Various reports over the many successive occupations report the population as ranging from about 10,000 in the town to a ghost town. For now, I will assume about 2,000 with, at best, the maximum restoration of about 5,000.

The 30,000 figure is probably for Now Zad district---all those happy poppy growers.

Probably a ton of the homes visible on Google Earth are damaged/unoccupied.

As for schools, assuming, based on the young age of the pop in general, that about 1,000 school age students are possible in the town, and a total of about 10,000 in the district, it is most likely that much of the schooling will be informal (tents, abandoned homes, people's houses), but it's important to know whether any plans for schools in town are intended to serve the town, or reach for a more regional strategy---specialized high schools, etc...

Twenty total teachers and classrooms is probably a max, to be fazed in as re-occupation proceeds. How many tea cups does that take?

Where lack of buildings is a problem elsewhere, Now Zad, it seems, would have plenty of empty space, some of which could open the door for rapid repair/re-use without costly and slow building projects. Take a few adjacent houses and turn them into schools, health clinics, kitchens. A good time to plan something out before refugees return.

Why would they return initially? Reconstruction jobs? New teacher jobs? Unfortunately, the jobs drivers will all be foreign aid/int'l supported, but what else?

The real challenge, based on past successive occupation/abandonment (Brits, Russians, us, etc...) is to find a sustainable strategy to what is around Now Zad. Is it intended as an Oil Spot, with a focused strategy to reinvent ag production away from poppy, or is poppy an assumed?

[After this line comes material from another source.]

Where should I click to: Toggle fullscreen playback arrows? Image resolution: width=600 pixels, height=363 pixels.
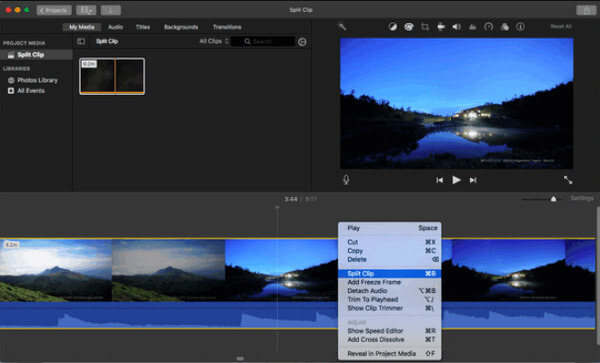[x=568, y=180]
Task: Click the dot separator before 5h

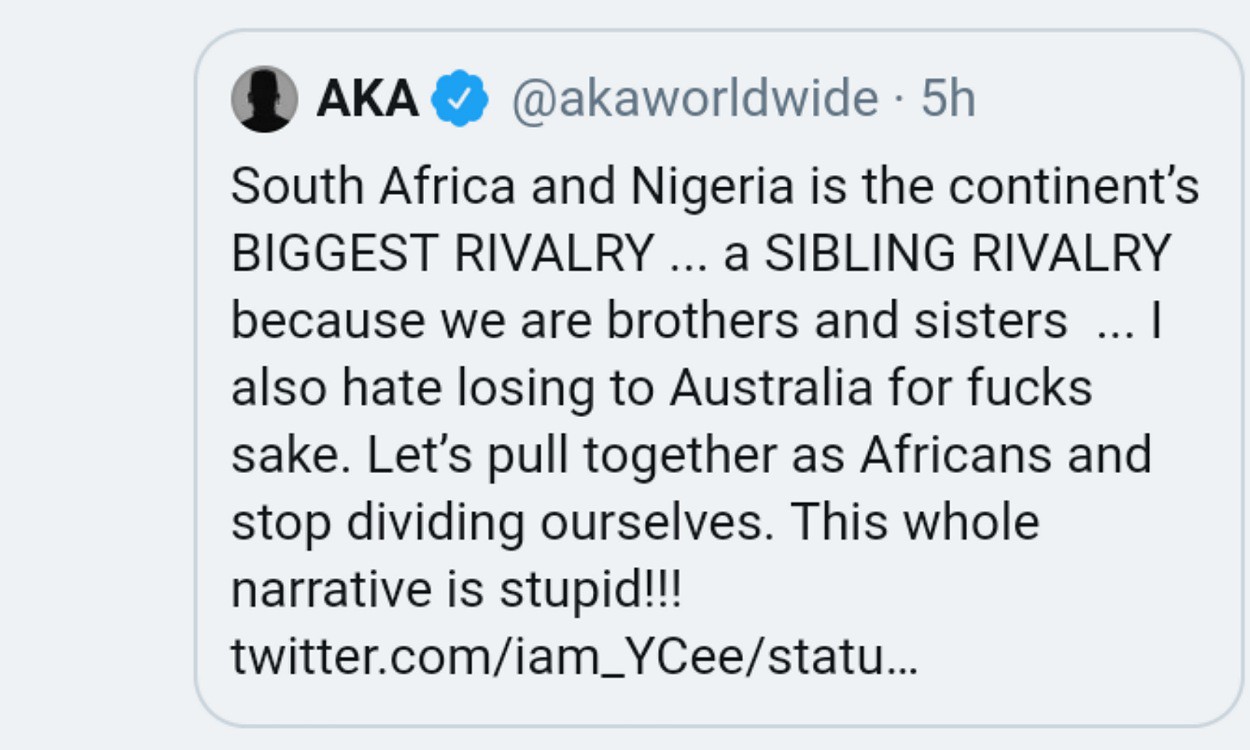Action: [898, 99]
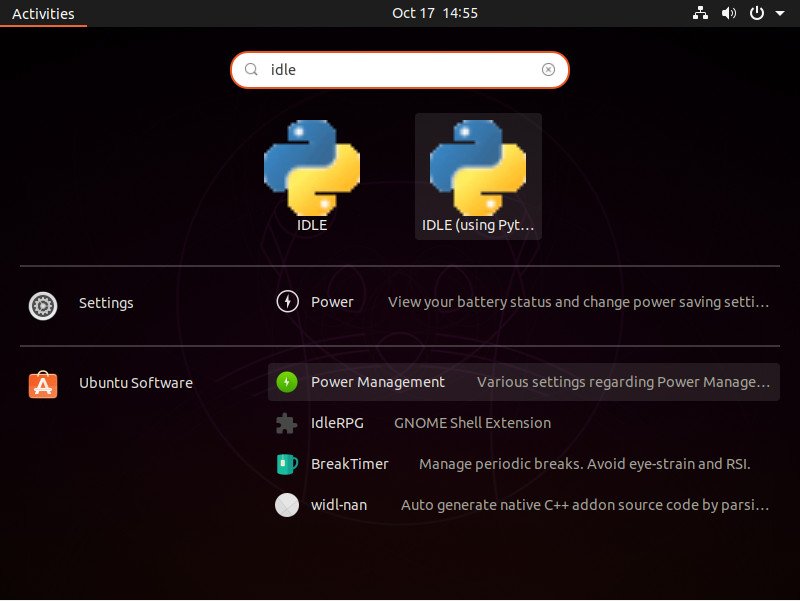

I assume there was a reasonably productive agricultural base before poppies. Wonder what it was, what old sites, knowledge and infrastructure supported that, could be re-promoted?

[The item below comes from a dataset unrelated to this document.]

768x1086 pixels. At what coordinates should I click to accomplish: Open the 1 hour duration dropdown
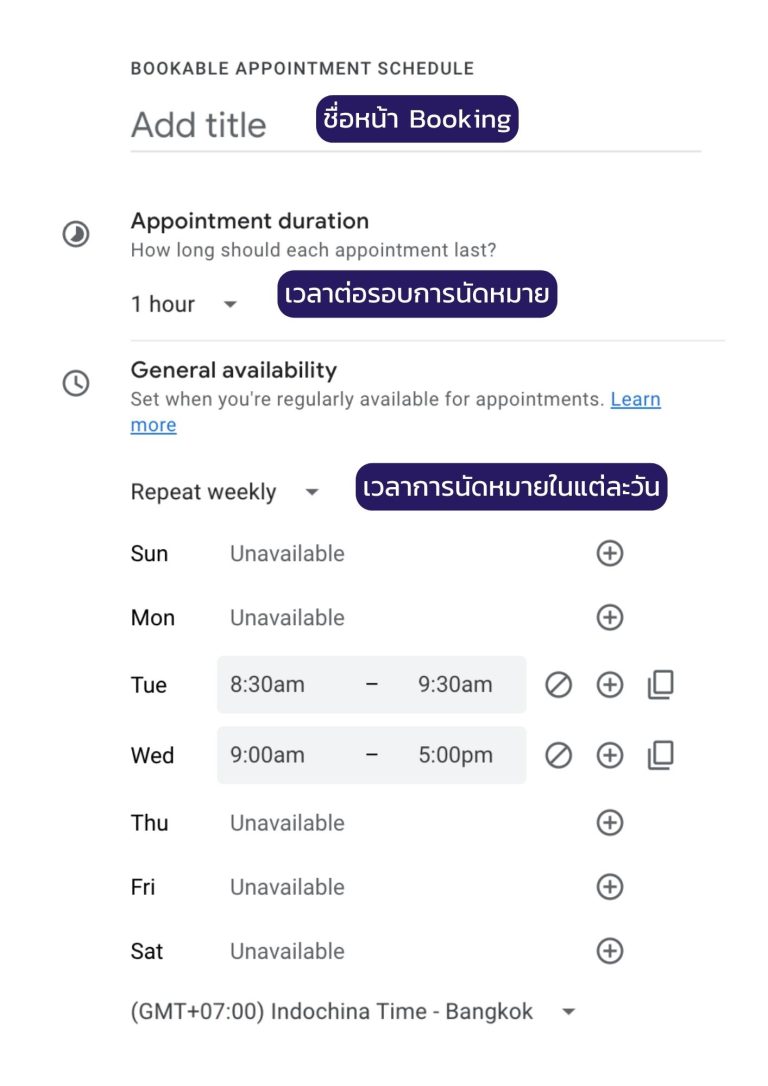(185, 304)
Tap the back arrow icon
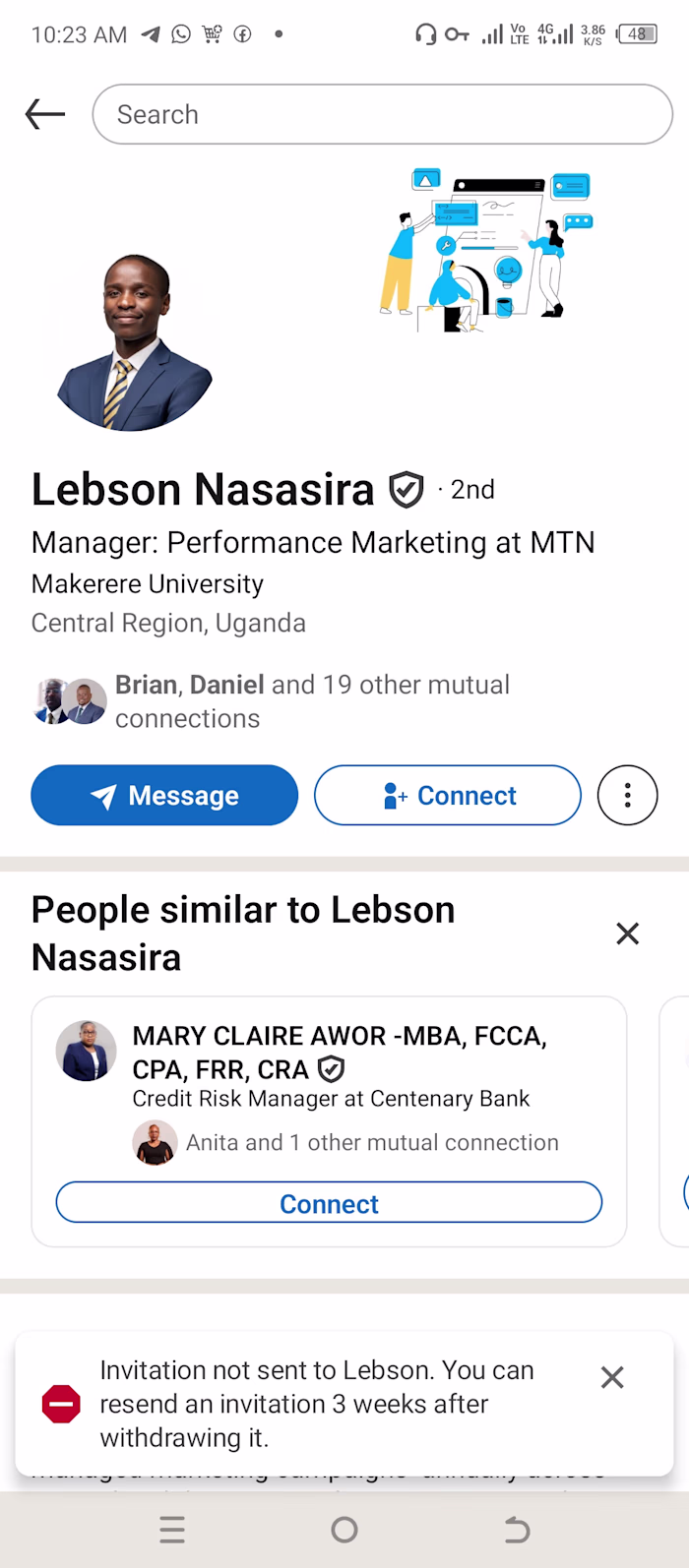This screenshot has height=1568, width=689. [x=45, y=114]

My guess is that unless we take the town strategy as part of a focused strategy for the immediate region, and maybe the district, then it is just another passing occupancy. In large part, that comes back to Ross's comment about what gov/societal level to target---district for higher level project/programs---but what is the state of governance and/or societal structure at that level?

How, where to engage which level of government? I think the answer to that question depends on what bigger picture is intended in Now Zad/Helmand--- central, regional, provincial, district, town, tribal?